▸ Exercise brief:
Retype every line below precisely as it appears.

----- Information shown

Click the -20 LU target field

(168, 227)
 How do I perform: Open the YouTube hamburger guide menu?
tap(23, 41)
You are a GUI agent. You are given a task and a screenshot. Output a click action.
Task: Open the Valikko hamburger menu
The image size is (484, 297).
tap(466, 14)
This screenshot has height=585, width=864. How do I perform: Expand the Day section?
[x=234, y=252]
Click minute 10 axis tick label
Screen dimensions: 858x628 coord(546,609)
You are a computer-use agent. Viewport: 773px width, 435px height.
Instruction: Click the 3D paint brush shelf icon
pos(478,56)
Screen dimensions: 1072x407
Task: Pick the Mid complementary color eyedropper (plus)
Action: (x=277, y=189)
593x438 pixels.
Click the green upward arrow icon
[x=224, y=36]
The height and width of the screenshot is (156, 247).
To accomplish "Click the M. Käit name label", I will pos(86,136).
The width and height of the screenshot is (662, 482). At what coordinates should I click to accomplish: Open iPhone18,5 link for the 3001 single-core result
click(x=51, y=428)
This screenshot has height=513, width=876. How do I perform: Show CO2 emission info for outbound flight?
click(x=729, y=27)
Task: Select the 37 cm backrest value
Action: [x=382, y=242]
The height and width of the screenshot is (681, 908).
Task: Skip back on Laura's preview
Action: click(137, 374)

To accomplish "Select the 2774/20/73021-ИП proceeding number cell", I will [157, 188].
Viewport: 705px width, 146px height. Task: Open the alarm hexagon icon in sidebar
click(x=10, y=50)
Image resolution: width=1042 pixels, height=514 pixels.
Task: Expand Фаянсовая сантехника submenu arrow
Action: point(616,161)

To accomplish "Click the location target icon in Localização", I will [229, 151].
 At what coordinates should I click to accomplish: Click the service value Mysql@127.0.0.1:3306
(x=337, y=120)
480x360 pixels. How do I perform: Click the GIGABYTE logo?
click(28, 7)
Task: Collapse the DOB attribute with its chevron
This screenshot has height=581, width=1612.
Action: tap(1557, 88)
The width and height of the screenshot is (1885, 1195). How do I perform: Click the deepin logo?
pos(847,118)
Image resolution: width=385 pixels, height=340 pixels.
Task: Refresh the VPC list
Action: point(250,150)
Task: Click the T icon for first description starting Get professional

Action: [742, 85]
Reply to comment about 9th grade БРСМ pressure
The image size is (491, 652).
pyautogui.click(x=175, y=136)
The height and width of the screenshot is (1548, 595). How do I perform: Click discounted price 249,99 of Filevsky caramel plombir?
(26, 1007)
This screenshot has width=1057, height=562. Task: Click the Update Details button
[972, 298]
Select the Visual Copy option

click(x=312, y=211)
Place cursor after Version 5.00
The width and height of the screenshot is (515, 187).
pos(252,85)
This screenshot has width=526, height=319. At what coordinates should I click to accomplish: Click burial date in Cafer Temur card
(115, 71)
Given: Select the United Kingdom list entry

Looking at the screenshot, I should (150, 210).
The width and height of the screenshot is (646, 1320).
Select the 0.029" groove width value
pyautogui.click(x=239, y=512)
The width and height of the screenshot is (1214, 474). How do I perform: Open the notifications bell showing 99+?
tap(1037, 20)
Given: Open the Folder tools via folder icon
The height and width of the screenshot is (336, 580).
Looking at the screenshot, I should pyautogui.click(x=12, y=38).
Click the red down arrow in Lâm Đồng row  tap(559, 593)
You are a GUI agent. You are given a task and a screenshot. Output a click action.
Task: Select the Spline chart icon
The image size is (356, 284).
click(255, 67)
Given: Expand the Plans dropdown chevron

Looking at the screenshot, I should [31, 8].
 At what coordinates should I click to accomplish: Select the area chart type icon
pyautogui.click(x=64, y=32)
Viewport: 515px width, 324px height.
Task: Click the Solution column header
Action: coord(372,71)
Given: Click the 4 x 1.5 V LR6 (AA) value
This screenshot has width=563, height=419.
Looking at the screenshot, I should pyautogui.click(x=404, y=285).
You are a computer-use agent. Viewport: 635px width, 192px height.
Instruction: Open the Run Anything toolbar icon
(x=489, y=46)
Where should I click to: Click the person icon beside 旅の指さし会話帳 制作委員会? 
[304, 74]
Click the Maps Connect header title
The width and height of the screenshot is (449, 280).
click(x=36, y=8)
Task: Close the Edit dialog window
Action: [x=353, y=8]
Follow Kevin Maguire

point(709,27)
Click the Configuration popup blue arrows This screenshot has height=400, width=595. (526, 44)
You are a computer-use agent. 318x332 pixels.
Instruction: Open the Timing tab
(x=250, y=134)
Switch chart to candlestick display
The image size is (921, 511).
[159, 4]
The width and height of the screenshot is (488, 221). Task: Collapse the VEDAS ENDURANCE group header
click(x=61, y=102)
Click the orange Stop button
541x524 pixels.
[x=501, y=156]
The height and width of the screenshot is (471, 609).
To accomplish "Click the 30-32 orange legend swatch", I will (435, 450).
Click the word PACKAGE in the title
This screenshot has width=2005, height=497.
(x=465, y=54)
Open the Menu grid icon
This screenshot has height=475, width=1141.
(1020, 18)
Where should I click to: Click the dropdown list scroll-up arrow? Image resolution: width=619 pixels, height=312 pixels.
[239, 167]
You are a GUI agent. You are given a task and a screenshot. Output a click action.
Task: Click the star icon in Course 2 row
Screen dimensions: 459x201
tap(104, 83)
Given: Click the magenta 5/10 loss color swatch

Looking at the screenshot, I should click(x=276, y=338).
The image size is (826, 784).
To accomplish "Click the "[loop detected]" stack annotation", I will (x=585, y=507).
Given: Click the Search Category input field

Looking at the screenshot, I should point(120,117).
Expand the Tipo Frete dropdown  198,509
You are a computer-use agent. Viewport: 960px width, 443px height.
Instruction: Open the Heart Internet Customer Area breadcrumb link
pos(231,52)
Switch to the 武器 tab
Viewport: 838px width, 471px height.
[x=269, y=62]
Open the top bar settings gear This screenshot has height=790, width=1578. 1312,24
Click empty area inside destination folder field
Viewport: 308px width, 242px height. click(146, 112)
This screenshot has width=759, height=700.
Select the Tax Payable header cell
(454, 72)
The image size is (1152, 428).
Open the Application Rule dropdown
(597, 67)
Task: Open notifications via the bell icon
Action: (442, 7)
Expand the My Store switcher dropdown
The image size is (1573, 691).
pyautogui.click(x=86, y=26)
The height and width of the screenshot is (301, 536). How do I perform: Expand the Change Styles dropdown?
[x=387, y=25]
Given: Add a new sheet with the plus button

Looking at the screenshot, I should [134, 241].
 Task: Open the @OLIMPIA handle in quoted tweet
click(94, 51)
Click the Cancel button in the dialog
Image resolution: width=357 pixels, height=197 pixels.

----------

▸ Expected answer:
Click the -20 LU target field

(168, 227)
 How do I perform: Open the YouTube hamburger guide menu?
tap(23, 41)
You are a GUI agent. You are given a task and a screenshot. Output a click action.
Task: Open the Valikko hamburger menu
The image size is (484, 297).
tap(466, 14)
This screenshot has height=585, width=864. How do I perform: Expand the Day section?
[x=234, y=252]
Click minute 10 axis tick label
Screen dimensions: 858x628 coord(546,609)
You are a computer-use agent. Viewport: 773px width, 435px height.
Instruction: Click the 3D paint brush shelf icon
pos(478,56)
Screen dimensions: 1072x407
Task: Pick the Mid complementary color eyedropper (plus)
Action: (x=277, y=189)
593x438 pixels.
Click the green upward arrow icon
[x=224, y=36]
The height and width of the screenshot is (156, 247).
To accomplish "Click the M. Käit name label", I will pos(86,136).
The width and height of the screenshot is (662, 482). At what coordinates should I click to accomplish: Open iPhone18,5 link for the 3001 single-core result
click(x=51, y=428)
This screenshot has height=513, width=876. How do I perform: Show CO2 emission info for outbound flight?
click(x=729, y=27)
Task: Select the 37 cm backrest value
Action: [x=382, y=242]
The height and width of the screenshot is (681, 908).
Task: Skip back on Laura's preview
Action: click(137, 374)

To accomplish "Select the 2774/20/73021-ИП proceeding number cell", I will [157, 188].
Viewport: 705px width, 146px height. Task: Open the alarm hexagon icon in sidebar
click(x=10, y=50)
Image resolution: width=1042 pixels, height=514 pixels.
Task: Expand Фаянсовая сантехника submenu arrow
Action: point(616,161)

To accomplish "Click the location target icon in Localização", I will [229, 151].
 At what coordinates should I click to accomplish: Click the service value Mysql@127.0.0.1:3306
(x=337, y=120)
480x360 pixels. How do I perform: Click the GIGABYTE logo?
click(28, 7)
Task: Collapse the DOB attribute with its chevron
This screenshot has height=581, width=1612.
Action: tap(1557, 88)
The width and height of the screenshot is (1885, 1195). How do I perform: Click the deepin logo?
pos(847,118)
Image resolution: width=385 pixels, height=340 pixels.
Task: Refresh the VPC list
Action: point(250,150)
Task: Click the T icon for first description starting Get professional

Action: [742, 85]
Reply to comment about 9th grade БРСМ pressure
The image size is (491, 652).
pyautogui.click(x=175, y=136)
The height and width of the screenshot is (1548, 595). How do I perform: Click discounted price 249,99 of Filevsky caramel plombir?
(26, 1007)
This screenshot has width=1057, height=562. Task: Click the Update Details button
[972, 298]
Select the Visual Copy option

click(x=312, y=211)
Place cursor after Version 5.00
The width and height of the screenshot is (515, 187).
pos(252,85)
This screenshot has width=526, height=319. At what coordinates should I click to accomplish: Click burial date in Cafer Temur card
(115, 71)
Given: Select the United Kingdom list entry

Looking at the screenshot, I should (150, 210).
The width and height of the screenshot is (646, 1320).
Select the 0.029" groove width value
pyautogui.click(x=239, y=512)
The width and height of the screenshot is (1214, 474). How do I perform: Open the notifications bell showing 99+?
tap(1037, 20)
Given: Open the Folder tools via folder icon
The height and width of the screenshot is (336, 580).
Looking at the screenshot, I should pyautogui.click(x=12, y=38).
Click the red down arrow in Lâm Đồng row  tap(559, 593)
You are a GUI agent. You are given a task and a screenshot. Output a click action.
Task: Select the Spline chart icon
The image size is (356, 284).
click(255, 67)
Given: Expand the Plans dropdown chevron

Looking at the screenshot, I should [31, 8].
 At what coordinates should I click to accomplish: Select the area chart type icon
pyautogui.click(x=64, y=32)
Viewport: 515px width, 324px height.
Task: Click the Solution column header
Action: coord(372,71)
Given: Click the 4 x 1.5 V LR6 (AA) value
This screenshot has width=563, height=419.
Looking at the screenshot, I should pyautogui.click(x=404, y=285).
You are a computer-use agent. Viewport: 635px width, 192px height.
Instruction: Open the Run Anything toolbar icon
(x=489, y=46)
Where should I click to: Click the person icon beside 旅の指さし会話帳 制作委員会? 
[304, 74]
Click the Maps Connect header title
The width and height of the screenshot is (449, 280).
click(x=36, y=8)
Task: Close the Edit dialog window
Action: [x=353, y=8]
Follow Kevin Maguire

point(709,27)
Click the Configuration popup blue arrows This screenshot has height=400, width=595. (526, 44)
You are a computer-use agent. 318x332 pixels.
Instruction: Open the Timing tab
(x=250, y=134)
Switch chart to candlestick display
The image size is (921, 511).
[159, 4]
The width and height of the screenshot is (488, 221). Task: Collapse the VEDAS ENDURANCE group header
click(x=61, y=102)
Click the orange Stop button
541x524 pixels.
[x=501, y=156]
The height and width of the screenshot is (471, 609).
To accomplish "Click the 30-32 orange legend swatch", I will (435, 450).
Click the word PACKAGE in the title
This screenshot has width=2005, height=497.
(x=465, y=54)
Open the Menu grid icon
This screenshot has height=475, width=1141.
(1020, 18)
Where should I click to: Click the dropdown list scroll-up arrow? Image resolution: width=619 pixels, height=312 pixels.
[239, 167]
You are a GUI agent. You are given a task and a screenshot. Output a click action.
Task: Click the star icon in Course 2 row
Screen dimensions: 459x201
tap(104, 83)
Given: Click the magenta 5/10 loss color swatch

Looking at the screenshot, I should click(x=276, y=338).
The image size is (826, 784).
To accomplish "Click the "[loop detected]" stack annotation", I will (x=585, y=507).
Given: Click the Search Category input field

Looking at the screenshot, I should point(120,117).
Expand the Tipo Frete dropdown  198,509
You are a computer-use agent. Viewport: 960px width, 443px height.
Instruction: Open the Heart Internet Customer Area breadcrumb link
pos(231,52)
Switch to the 武器 tab
Viewport: 838px width, 471px height.
[x=269, y=62]
Open the top bar settings gear This screenshot has height=790, width=1578. 1312,24
Click empty area inside destination folder field
Viewport: 308px width, 242px height. click(146, 112)
This screenshot has width=759, height=700.
Select the Tax Payable header cell
(454, 72)
The image size is (1152, 428).
Open the Application Rule dropdown
(597, 67)
Task: Open notifications via the bell icon
Action: (442, 7)
Expand the My Store switcher dropdown
The image size is (1573, 691).
pyautogui.click(x=86, y=26)
The height and width of the screenshot is (301, 536). How do I perform: Expand the Change Styles dropdown?
[x=387, y=25]
Given: Add a new sheet with the plus button

Looking at the screenshot, I should [134, 241].
 Task: Open the @OLIMPIA handle in quoted tweet
click(94, 51)
Click the Cancel button in the dialog
Image resolution: width=357 pixels, height=197 pixels.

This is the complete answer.